Superamento della dicotomia fase giurisdizionale / fase amministrativa
Altro profilo importante della sentenza è il ridimensionamento dell’idea secondo cui, una volta divenuta definitiva la sentenza di estradizione, ogni tutela si sposterebbe sul versante amministrativo, con possibilità di impugnare solo il decreto ministeriale innanzi al giudice amministrativo.
La Cassazione chiarisce – anche grazie alla sponda del convergente orientamento del Consiglio di Stato (Cons. Stato, Sez. III, sent. n. 3095 del 4 aprile 2024) – che la tutela dei diritti fondamentali dell’estradando, in quanto concernente lo status libertatis e comunque una posizione di diritto soggettivo, rimane appannaggio della giurisdizione ordinaria. Il giudice penale conserva, dunque, uno spazio di intervento anche nella fase successiva alla pronuncia della sentenza, attraverso l’incidente di esecuzione.

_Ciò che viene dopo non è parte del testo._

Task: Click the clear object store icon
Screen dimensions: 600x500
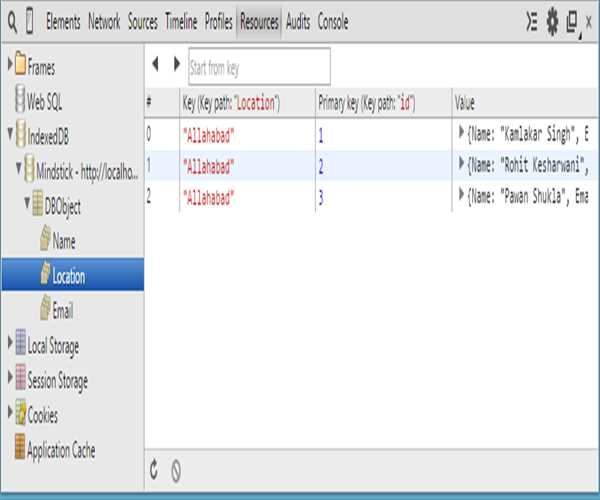Action: point(176,467)
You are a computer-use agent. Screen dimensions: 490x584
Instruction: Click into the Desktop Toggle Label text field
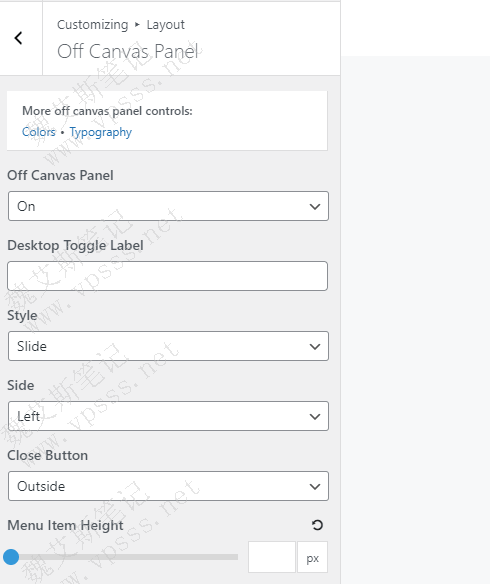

Oltre il giudicato: la tutela dei diritti fondamentali come metro variabile fino alla effettiva consegna della persona richiesta
Nel caso concretamente sottoposto all’esame della Corte, il ricorso è stato dichiarato inammissibile in ragione dell’assenza dell’estradando dal territorio italiano. È un principio consolidato, infatti, quello per cui la fisica disponibilità dell’estradando costituisce il primo ed essenziale presupposto dell’estradizione (cfr., ex multis, Cass. pen., Sez. VI, sent. n. 44465 del 3 dicembre 2001, Dumitran).
Ciò nondimeno, la pronuncia in commento costituisce un tassello di rilievo verso la costruzione di un sistema più equilibrato in materia di estradizione: la sentenza favorevole alla consegna non è più vista come un blocco intangibile, bensì come una decisione rivedibile alla luce di circostanze sopravvenute. Si apre così un terreno nuovo, che potrà rivelarsi decisivo in tutti quei casi in cui il contesto giuridico o politico internazionale o le condizioni personali dell’estradando mutino radicalmente dopo la pronuncia della sentenza di estradizione.
Peraltro, la soluzione individuata dalla Cassazione risulta pienamente coerente con i principi affermati dalla Corte europea dei diritti dell’uomo, da ultimo in Compaoré c. Francia del 7 settembre 2023, ove la Corte ha accertato la violazione dell’art. 3 CEDU nel suo volet procedurale in quanto le autorità francesi – dopo avere adottato la decisione favorevole alla consegna – avevano omesso di verificare se le assicurazioni diplomatiche offerte dallo Stato richiedente (Burkina Faso) fossero ancora affidabili e vincolanti alla luce del sopravvenuto colpo di stato militare, che aveva determinato la sostituzione del governo costituzionale con una giunta militare.
Secondo la Corte europea, infatti, finché l’estradando permane nel proprio territorio e non sia ancora stata eseguita la consegna, lo Stato richiesto resta gravato da un obbligo permanente di considerare ogni informazione sopravvenuta che possa far emergere il rischio di torture o di trattamenti inumani o degradanti nello Stato richiedente.